### [READING TEXT]
▼▼▼

Benn and Gewirth thus share the common project of deriving basic liberal rights from the very idea of moral agency.
GewirthVsBenn: Gewirth’s aim, though, is more radical: he argues that the nature of rational agency impels one to make a certain prudential claim, which gives rise to moral claims on others, which reason requires that one generalize. Moral agency is entailed by rationality. (For a general criticism of this type of argument, see Williams, 1985(2): 55–64.) In contrast, Benn distinguishes rational agency from moral agency. It is possible, he argues, to be a purely ‘natural person’ who makes no moral claims: psychopaths, he suggests, may possess rational natural personality – rational agents devoted to securing their goals – but be devoid of moral personality (1988(3): 101–2). Moral persons are those who see others and themselves in terms of moral relations: it is how we do in fact see ourselves, and it is moral persons who would recognize the basic right of non-interference.

▲▲▲

### [TASKS AND EXERCISES]
1. Answer these questions using the passage on Benn and Gewirth:
(a) What common project do Benn and Gewirth share?
(b) According to Gewirth, what is moral agency entailed by?
(c) Whom does Benn suggest may possess rational natural personality yet be devoid of moral personality?
2. From the passage on Benn and Gewirth, reproduce word for word the span between "GewirthVsBenn: Gewirth’s aim, though, is" and "right of non-interference.", inclusive.
3. Carry on writing the passage on Benn and Gewirth, beginning after its final sentence.

### [EXTRACTED INFORMATION]
▼▼▼

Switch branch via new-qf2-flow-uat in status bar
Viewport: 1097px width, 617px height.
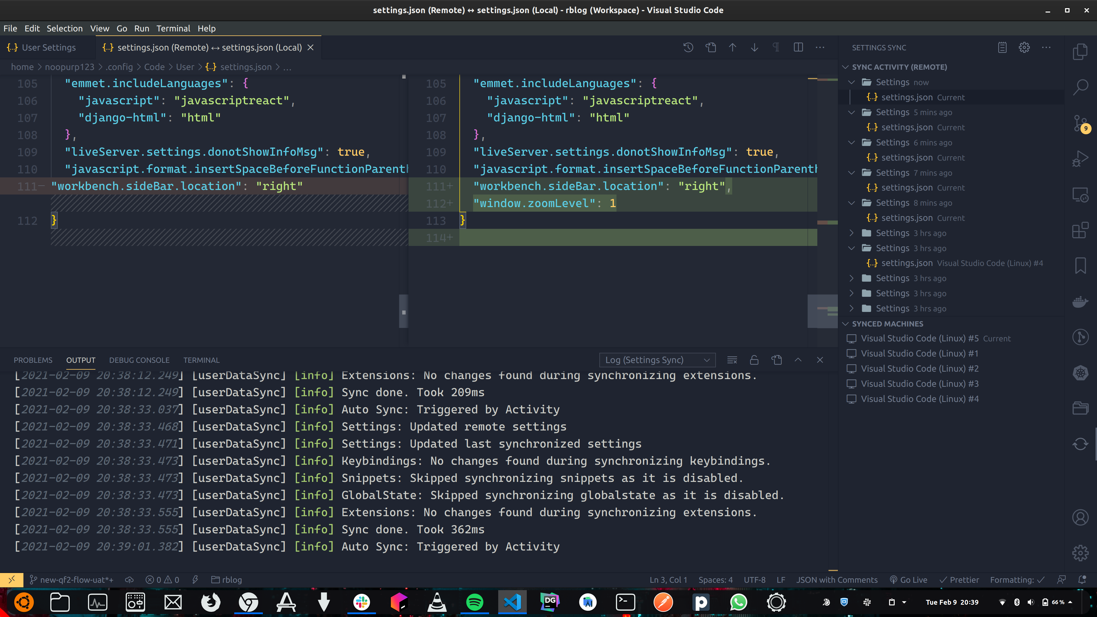[x=71, y=580]
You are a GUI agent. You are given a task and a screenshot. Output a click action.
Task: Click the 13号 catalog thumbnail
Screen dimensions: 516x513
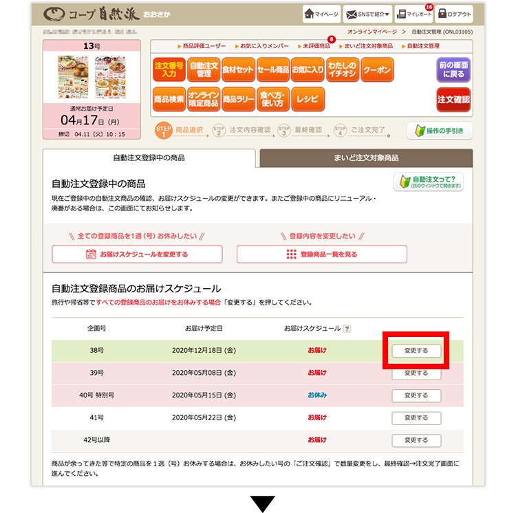click(92, 77)
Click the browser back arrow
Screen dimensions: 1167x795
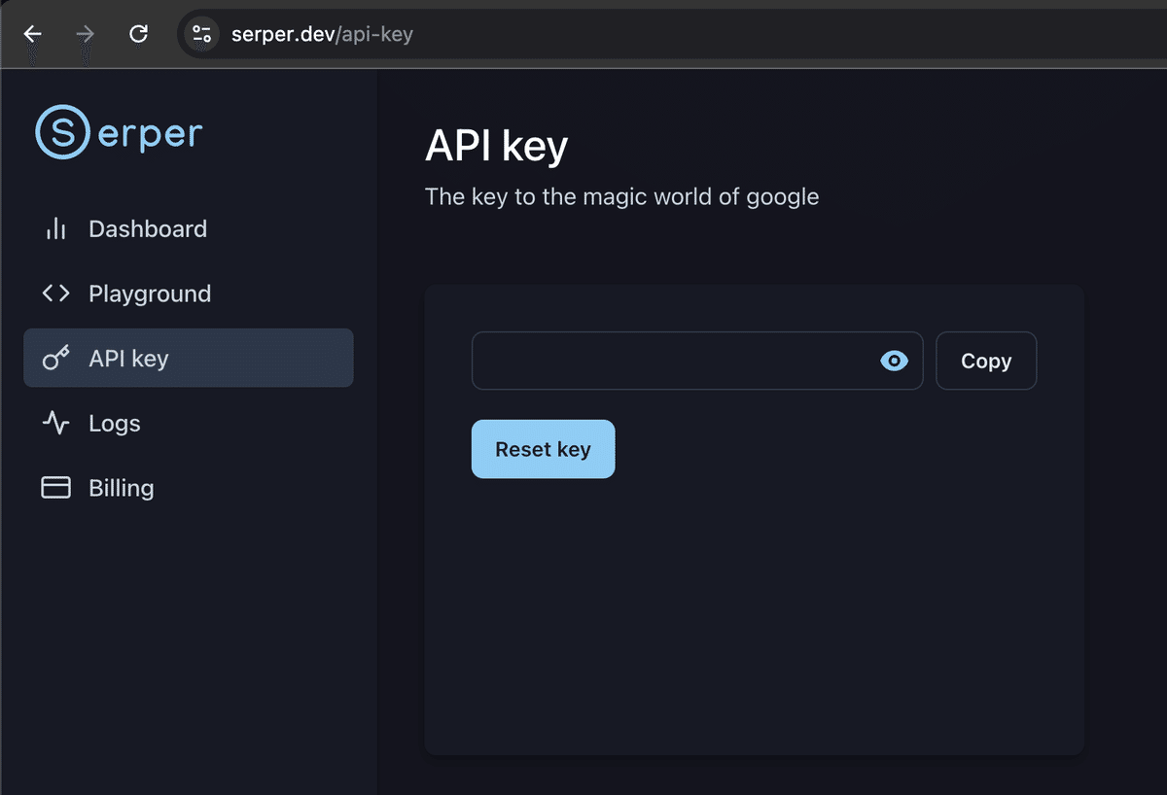(x=32, y=33)
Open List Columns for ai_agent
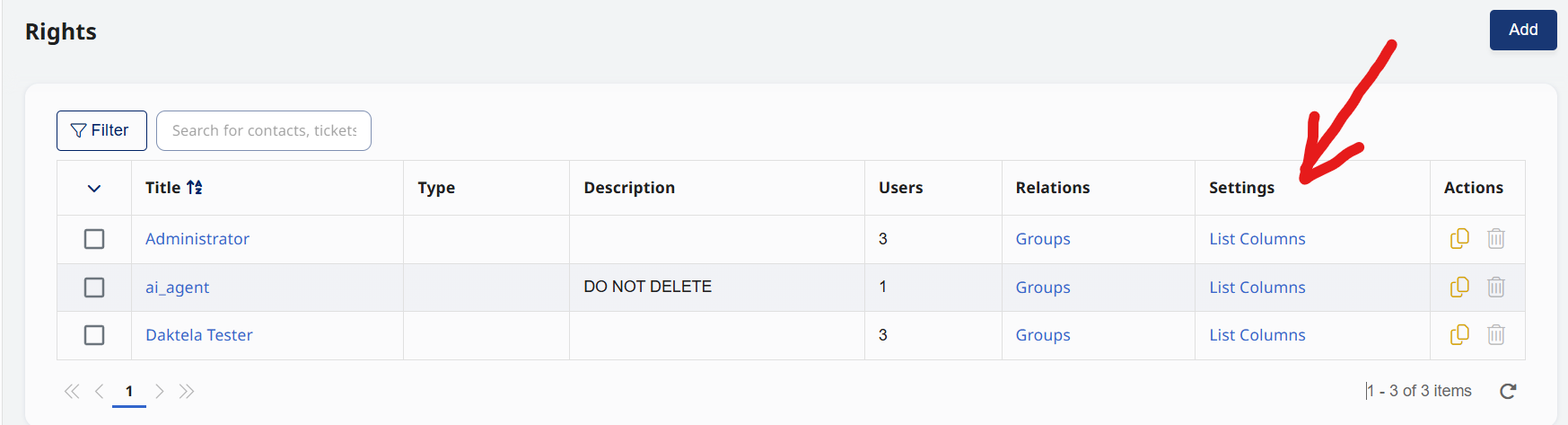This screenshot has height=425, width=1568. [1257, 288]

▲▲▲

### [SET OF ANSWERS]
1.
(a) Deriving basic liberal rights from the very idea of moral agency.
(b) Rationality.
(c) Psychopaths.

2.
GewirthVsBenn: Gewirth’s aim, though, is more radical: he argues that the nature of rational agency impels one to make a certain prudential claim, which gives rise to moral claims on others, which reason requires that one generalize. Moral agency is entailed by rationality. (For a general criticism of this type of argument, see Williams, 1985(2): 55–64.) In contrast, Benn distinguishes rational agency from moral agency. It is possible, he argues, to be a purely ‘natural person’ who makes no moral claims: psychopaths, he suggests, may possess rational natural personality – rational agents devoted to securing their goals – but be devoid of moral personality (1988(3): 101–2). Moral persons are those who see others and themselves in terms of moral relations: it is how we do in fact see ourselves, and it is moral persons who would recognize the basic right of non-interference.

3.
1. Gewirth, Alan (1981) Reason and Morality. Chicago: University of Chicago Press.
2. Williams, Bernard (1985) Ethics and the Limits of Philosophy. London: Fontana/Collins.
3. Benn, Stanley I. (1988) A Theory of Freedom. Cambridge: Cambridge University Press.

Gaus, Gerald F. 2004. „The Diversity of Comprehensive Liberalisms.“ In: Gaus, Gerald F. & Kukathas, Chandran 2004. Handbook of Political Theory. SAGE Publications.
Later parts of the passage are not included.